The ultimate goal is to eradicate out-of-school suspensions entirely, Superintendent Nikolai Vitti has said. In the meantime, the alternative school will give students a place to learn when their home school throws up its hands.

“When students are making mistakes, and they’re given out-of-school suspension and not returning to school, that leads to [higher] dropout rates and to disengagement,” Vitti said. He noted that students who are given long suspensions often never return to school.

The new school will operate much like any other in the district, with a principal and teachers. It will also get a team of specialists — a dean of culture, an attendance agent, a school culture facilitator, a social worker, and a guidance counselor — to take on the non-academic problems that can underlie bad behavior.

Students would be referred to the school after repeatedly disrupting their home school, Vitti said. They would be placed at the alternative school only with their parents’ approval; otherwise, they would not attend school during the suspension.

Students would spend between three and six months at the school, leaving only after discussion between the principal and the parent. They might attend until the end of a semester, then return to their original school or a different school.

While some middle schools offer an alternative-school program, it hasn’t been available to high schoolers in years. The last alternative high school in the district — Detroit City High School — closed in 2013. Another, Barsamian Preparatory Academy, closed in 2012.

Deborah Hunter-Harvill, a board member, welcomed the district’s return to an alternative school model.
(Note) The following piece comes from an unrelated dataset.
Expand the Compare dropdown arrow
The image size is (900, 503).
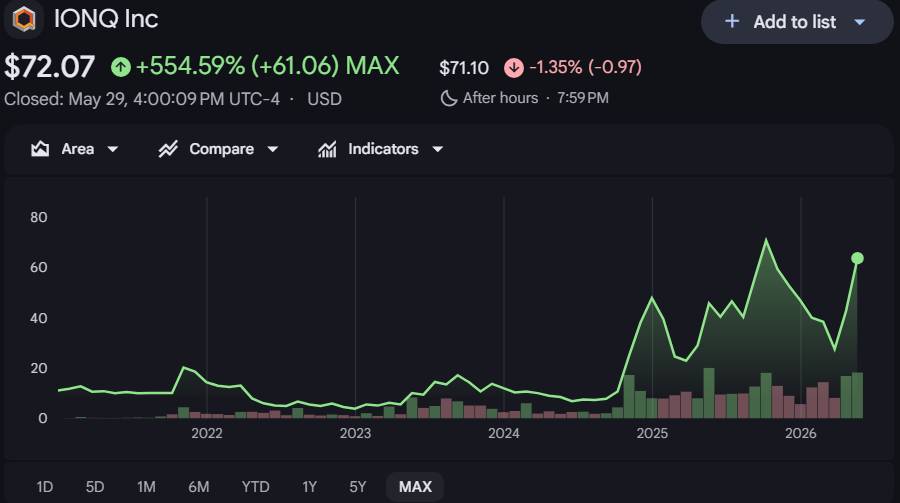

“Every child in the city of Detroit deserves to be educated, no matter what the barriers are,” she said.

She blamed cost-cutting efforts by state-appointed emergency managers for the disappearance of alternative programs, which are fully staffed but tend to be smaller than mainstream campuses. When Barsamian closed in 2011, 56 students were enrolled.

School districts across Michigan use alternative school programs, in part because they offer more focused attention to high-need students, said Wendy Zdeb, president of the Michigan Association of Secondary School Principals.

Students in these programs “are more likely to have small class sizes, and they’re more likely to have a curriculum that’s tailored to them,” she said.

The new school is expected to start small as the new code of conduct goes into effect this fall, Vitti said

It will be called Catherine Ferguson Alternative Academy, after the school for teen mothers that previously occupied the space, according to a school board document. Several years after the school closed amid a wave of cost cutting, the name still holds some luster left from the media spotlight that focused on the school’s high attendance and graduation rates.

In response to a question from Misha Stallworth, a board member, Vitti said at a committee meeting last month that he hopes to add a program for teen mothers but has not yet identified a school to house such a program.